22 / 11 / 2024
fuzul

Yapı ruhsatı daire sayısı 2012'nin ilk çeyreğinde yüzde 5 arttı!

Yapı ruhsatı daire sayısı 2012'nin ilk çeyreğinde yüzde 5 arttı!

Konutlara verilmiş yapı ruhsatlarının daire sayısı bazında 2010 yılının ilk çeyreğinde yüzde 5.2, 2011'in ilk çeyreğinde yüzde 13.5'luk bir gerileme var. 2012 yılının ilk çeyreğinde ise yüzde 5'lik artış var...




Gayrimenkul sektörünün son yıllardaki 'flaş' şirketlerinden Fi Yapı'nın aleyhindeki icra takip dosyaları ve 4 bine yakın inşaatın yarım kalmış olduğuna dair dünkü haber üzerine, Türkiye Müteahhitler Birliği'nin öngörüsünü merak ettim.

Şu vurgu dikkatimi çekti:

'Son dönemde bazı ekonomi yazarları tarafından 'konut sektöründe arz fazlası mı var?
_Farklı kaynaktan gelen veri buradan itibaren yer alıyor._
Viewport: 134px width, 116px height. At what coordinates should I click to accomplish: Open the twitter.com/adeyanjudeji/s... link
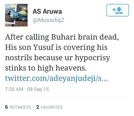pyautogui.click(x=56, y=78)
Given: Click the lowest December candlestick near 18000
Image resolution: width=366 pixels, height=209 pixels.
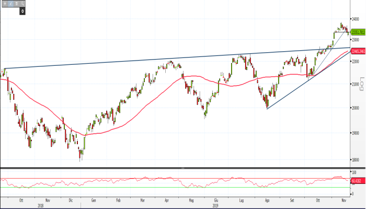Looking at the screenshot, I should (x=81, y=155).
Arz talep arasındaki denge bozuldu mu?' gibi sorular gündeme gelmektedir... Durum, tek başına bir arz fazlası anlamına gelmese de azımsanması doğru olmayacak bir riskin göz önünde tutulması açısından önemlidir.'

Sonuç cümlesini baştan söylemiş oldum. Peki, Türkiye Müteahhitler Birliği'nin 'risk' ikazına neden olan durum ne?
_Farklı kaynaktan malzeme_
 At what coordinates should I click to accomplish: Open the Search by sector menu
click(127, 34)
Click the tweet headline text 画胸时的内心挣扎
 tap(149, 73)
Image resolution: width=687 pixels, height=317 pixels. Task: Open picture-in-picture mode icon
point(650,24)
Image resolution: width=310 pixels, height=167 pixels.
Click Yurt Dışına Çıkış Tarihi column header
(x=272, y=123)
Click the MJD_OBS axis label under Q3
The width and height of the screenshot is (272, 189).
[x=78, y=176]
Küresel kriz ve Türkiye'nin mevcut ekonomik konjonktürü göz önünde tutarak 'konutta arz fazlası mı var?' sorusuna 'yapı ruhsatları ve yapı kullanma izin belgelerindeki sayısal değişim' ile yanıt aranıyor.

Şunu da unutmamak gerekiyor ki, Türkiye'deki mevcut yapı stokunun yüzde 70'i ya yapı ruhsatına ya da kullanma iznine sahip değil!

Ve işte tablo:

2010 yılında yapı ruhsatları daire sayısı itibarıyla yüzde 76.8 arttı. 2011 yılında ise, 2010'a göre yüzde 29.6 geriledi.

2012 yılını değerlendirebilmek amacıyla Türkiye Müteahhitler Birliği son üç yılın ilk çeyrek rakamlarını karşılaştırıyor.

Konutlara verilmiş yapı ruhsatlarının daire sayısı bazında 2010 yılının ilk çeyreğinde yüzde 5.2, 2011'in ilk çeyreğinde yüzde 13.5'luk bir gerileme var. 2012 yılının ilk çeyreğinde ise yüzde 5'lik artış.

Ve bu rakam üzerine Türkiye Müteahhitler Birliği, 'Bu durum tek başına bir arz fazlası anlamına gelmese de, azımsanması doğru olmayacak bir riskin göz önünde tutulması açısından önemlidir' diyor.

Balon, patlama, tehlike gibi 'keskin' ifadeler yerine sıkıntı biraz uzun bir cümleyle yorumlanmış.